Comment It's the Navy, folks (Score 1) 710
The main reason virtually all of the reactors in the U.S. use enriched uranium in a pressurized light-water design is that that is the only reasonable kind of reactor to put into a submarine or an aircraft carrier. The people who designed all of our reactors based their training on Rickover's requirements for a reactor that is light enough to power something reasonably-sized that floats, won't blow up/melt down as long as a big group of able seaman maintain constant vigilance over it, and helps the military out by producing plutonium for bombs as part of its waste. Carbon-footprint, environmental impact, efficiency, long-term storage of waste, and the like are all things that were never on the table in the first place. And once the machinery was put in place to crank basically the same Navy design out over and over, the industry got stuck in a rut.

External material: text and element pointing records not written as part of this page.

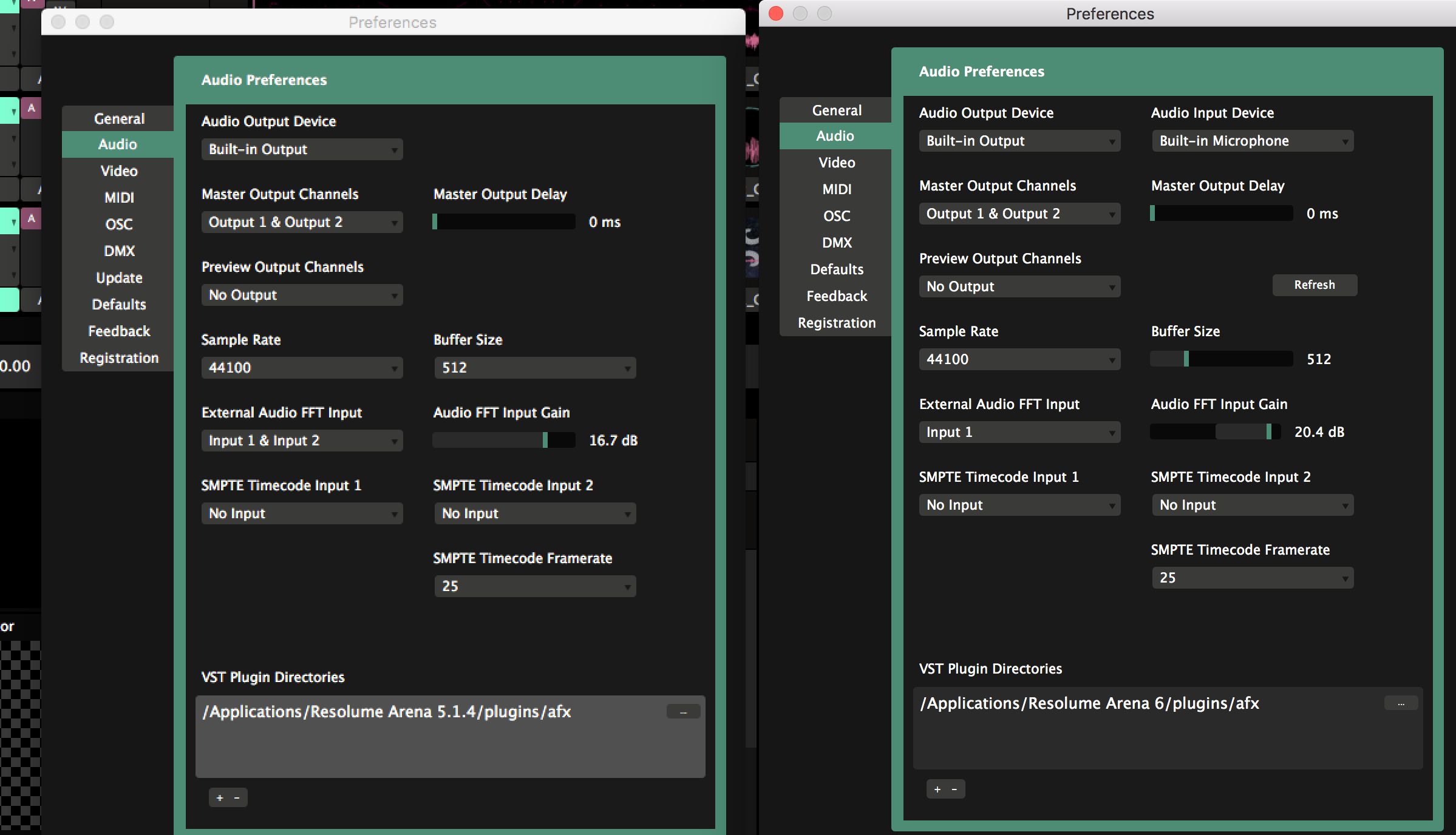Open the 512 Buffer Size dropdown menu
This screenshot has height=835, width=1456.
point(534,368)
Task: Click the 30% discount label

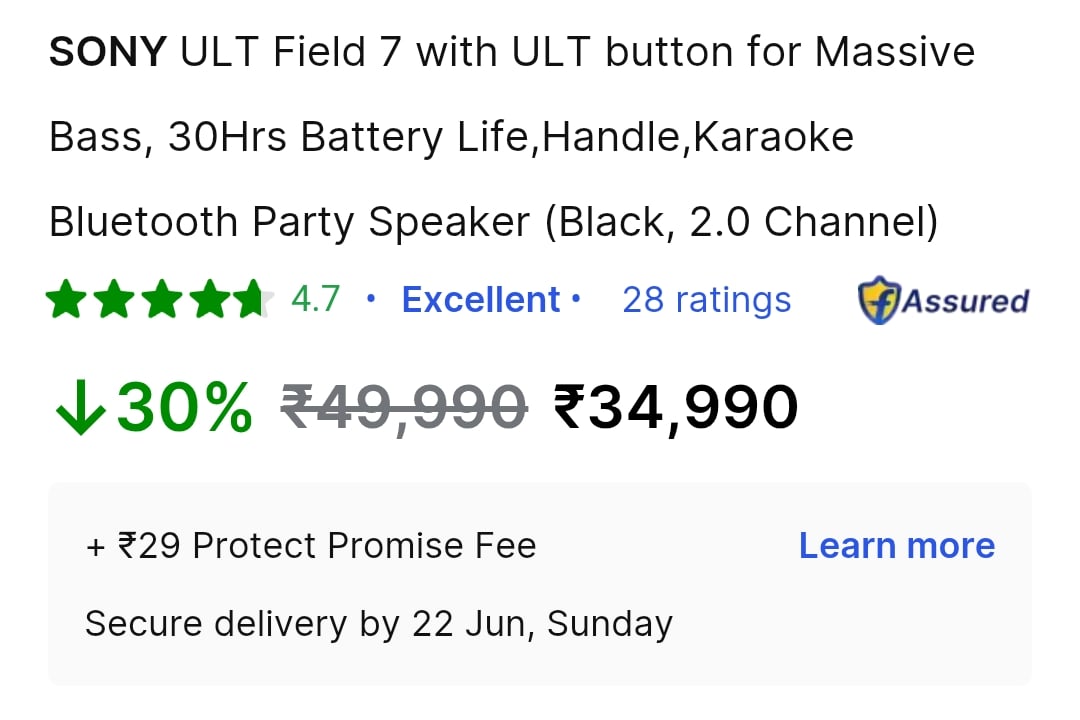Action: click(x=185, y=407)
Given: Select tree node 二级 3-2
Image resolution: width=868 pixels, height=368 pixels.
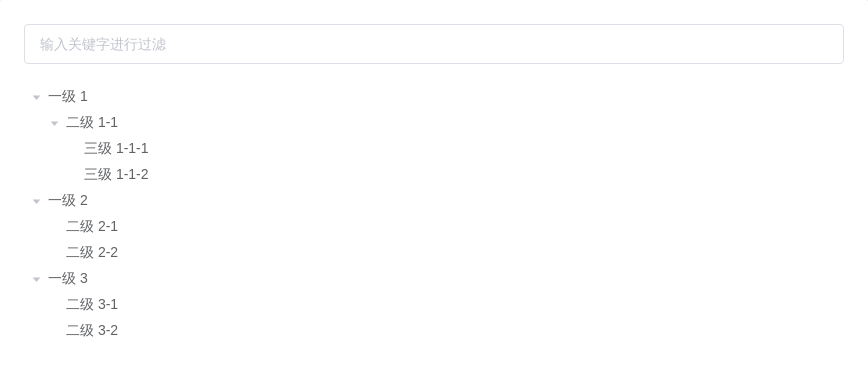Looking at the screenshot, I should (x=92, y=330).
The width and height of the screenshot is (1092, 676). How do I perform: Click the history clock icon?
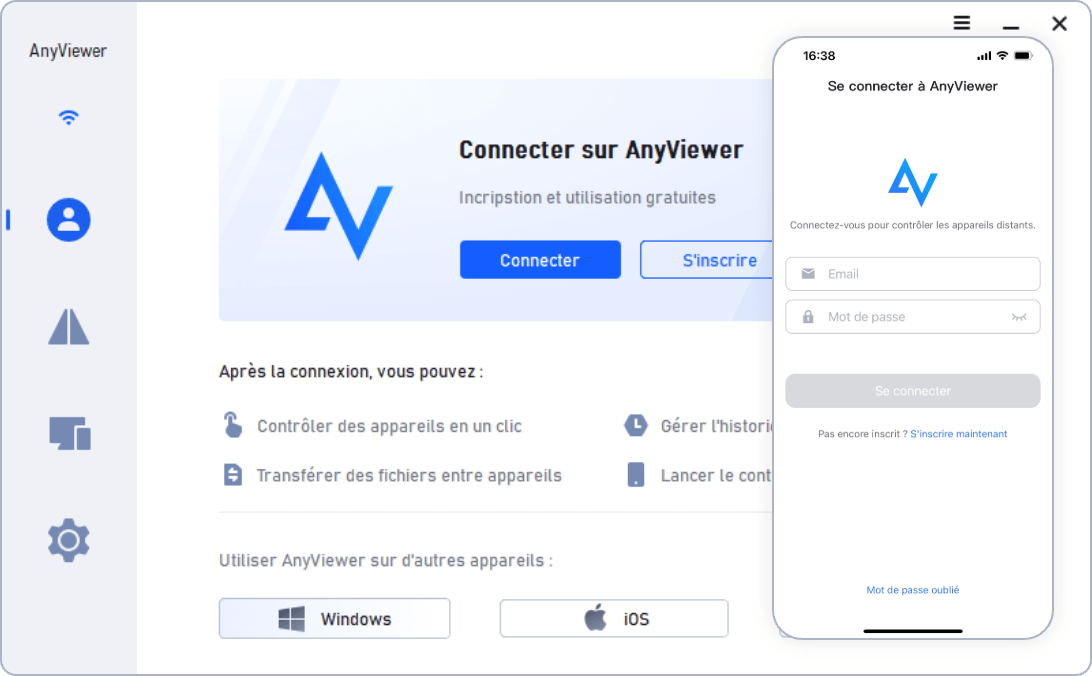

I don't drive a tank to work, and I don't have a Howitzer in my backyard. My electrical power shouldn't be generated by a reactor whose design is a leftover from the Navy's think-tank.
The people who say "OMG! Thorium leaves waste that is much more radioactive! Cooties!" are poorly-educated. The more radioactive nuclear materials are, the sooner they'll burn up and become something less icky. "The candle that burns twice as bright burns half as long" (to quote Blade Runner). Highly-radioactive waste is the good kind, not the bad kind.